* BEGIN *

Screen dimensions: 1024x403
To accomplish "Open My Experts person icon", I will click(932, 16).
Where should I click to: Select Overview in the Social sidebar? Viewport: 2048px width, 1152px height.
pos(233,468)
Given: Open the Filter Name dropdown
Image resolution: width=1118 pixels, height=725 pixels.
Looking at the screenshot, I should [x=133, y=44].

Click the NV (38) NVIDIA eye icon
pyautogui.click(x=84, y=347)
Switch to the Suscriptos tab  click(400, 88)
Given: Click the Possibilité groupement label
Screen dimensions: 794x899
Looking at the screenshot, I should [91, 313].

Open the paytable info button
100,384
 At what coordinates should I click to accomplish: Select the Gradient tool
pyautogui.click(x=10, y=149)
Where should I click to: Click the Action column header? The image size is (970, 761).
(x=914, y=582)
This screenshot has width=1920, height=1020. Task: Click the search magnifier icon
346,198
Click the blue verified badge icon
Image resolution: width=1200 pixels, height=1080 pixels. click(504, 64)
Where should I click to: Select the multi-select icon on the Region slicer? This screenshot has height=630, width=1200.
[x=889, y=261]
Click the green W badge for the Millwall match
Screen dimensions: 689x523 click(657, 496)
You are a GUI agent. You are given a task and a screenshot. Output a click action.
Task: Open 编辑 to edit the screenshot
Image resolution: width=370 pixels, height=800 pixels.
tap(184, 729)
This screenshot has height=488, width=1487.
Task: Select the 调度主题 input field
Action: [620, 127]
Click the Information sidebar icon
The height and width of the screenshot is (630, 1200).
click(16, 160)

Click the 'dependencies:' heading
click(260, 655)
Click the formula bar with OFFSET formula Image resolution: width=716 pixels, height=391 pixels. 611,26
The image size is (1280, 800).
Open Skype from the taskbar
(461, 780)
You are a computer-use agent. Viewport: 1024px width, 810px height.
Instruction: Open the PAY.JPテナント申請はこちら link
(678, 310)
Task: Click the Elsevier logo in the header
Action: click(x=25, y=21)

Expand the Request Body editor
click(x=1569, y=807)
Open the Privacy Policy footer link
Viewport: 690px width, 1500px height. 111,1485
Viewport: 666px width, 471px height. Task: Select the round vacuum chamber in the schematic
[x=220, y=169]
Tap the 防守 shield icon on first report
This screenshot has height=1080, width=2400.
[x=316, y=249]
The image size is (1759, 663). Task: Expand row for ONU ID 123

* END *

Description of the task
Reproduce the data above, switching "Skype" to "Zoom" and leaving everything else unchanged.

Exercise solution
Screen dimensions: 1024x403
To accomplish "Open My Experts person icon", I will click(932, 16).
Where should I click to: Select Overview in the Social sidebar? Viewport: 2048px width, 1152px height.
pos(233,468)
Given: Open the Filter Name dropdown
Image resolution: width=1118 pixels, height=725 pixels.
Looking at the screenshot, I should [x=133, y=44].

Click the NV (38) NVIDIA eye icon
pyautogui.click(x=84, y=347)
Switch to the Suscriptos tab  click(400, 88)
Given: Click the Possibilité groupement label
Screen dimensions: 794x899
Looking at the screenshot, I should [91, 313].

Open the paytable info button
100,384
 At what coordinates should I click to accomplish: Select the Gradient tool
pyautogui.click(x=10, y=149)
Where should I click to: Click the Action column header? The image size is (970, 761).
(x=914, y=582)
This screenshot has width=1920, height=1020. Task: Click the search magnifier icon
346,198
Click the blue verified badge icon
Image resolution: width=1200 pixels, height=1080 pixels. click(504, 64)
Where should I click to: Select the multi-select icon on the Region slicer? This screenshot has height=630, width=1200.
[x=889, y=261]
Click the green W badge for the Millwall match
Screen dimensions: 689x523 click(657, 496)
You are a GUI agent. You are given a task and a screenshot. Output a click action.
Task: Open 编辑 to edit the screenshot
Image resolution: width=370 pixels, height=800 pixels.
tap(184, 729)
This screenshot has height=488, width=1487.
Task: Select the 调度主题 input field
Action: [620, 127]
Click the Information sidebar icon
The height and width of the screenshot is (630, 1200).
click(16, 160)

Click the 'dependencies:' heading
click(260, 655)
Click the formula bar with OFFSET formula Image resolution: width=716 pixels, height=391 pixels. 611,26
The image size is (1280, 800).
Open Zoom from the taskbar
(461, 780)
You are a computer-use agent. Viewport: 1024px width, 810px height.
Instruction: Open the PAY.JPテナント申請はこちら link
(678, 310)
Task: Click the Elsevier logo in the header
Action: click(x=25, y=21)

Expand the Request Body editor
click(x=1569, y=807)
Open the Privacy Policy footer link
Viewport: 690px width, 1500px height. 111,1485
Viewport: 666px width, 471px height. Task: Select the round vacuum chamber in the schematic
[x=220, y=169]
Tap the 防守 shield icon on first report
This screenshot has height=1080, width=2400.
[x=316, y=249]
The image size is (1759, 663). Task: Expand row for ONU ID 123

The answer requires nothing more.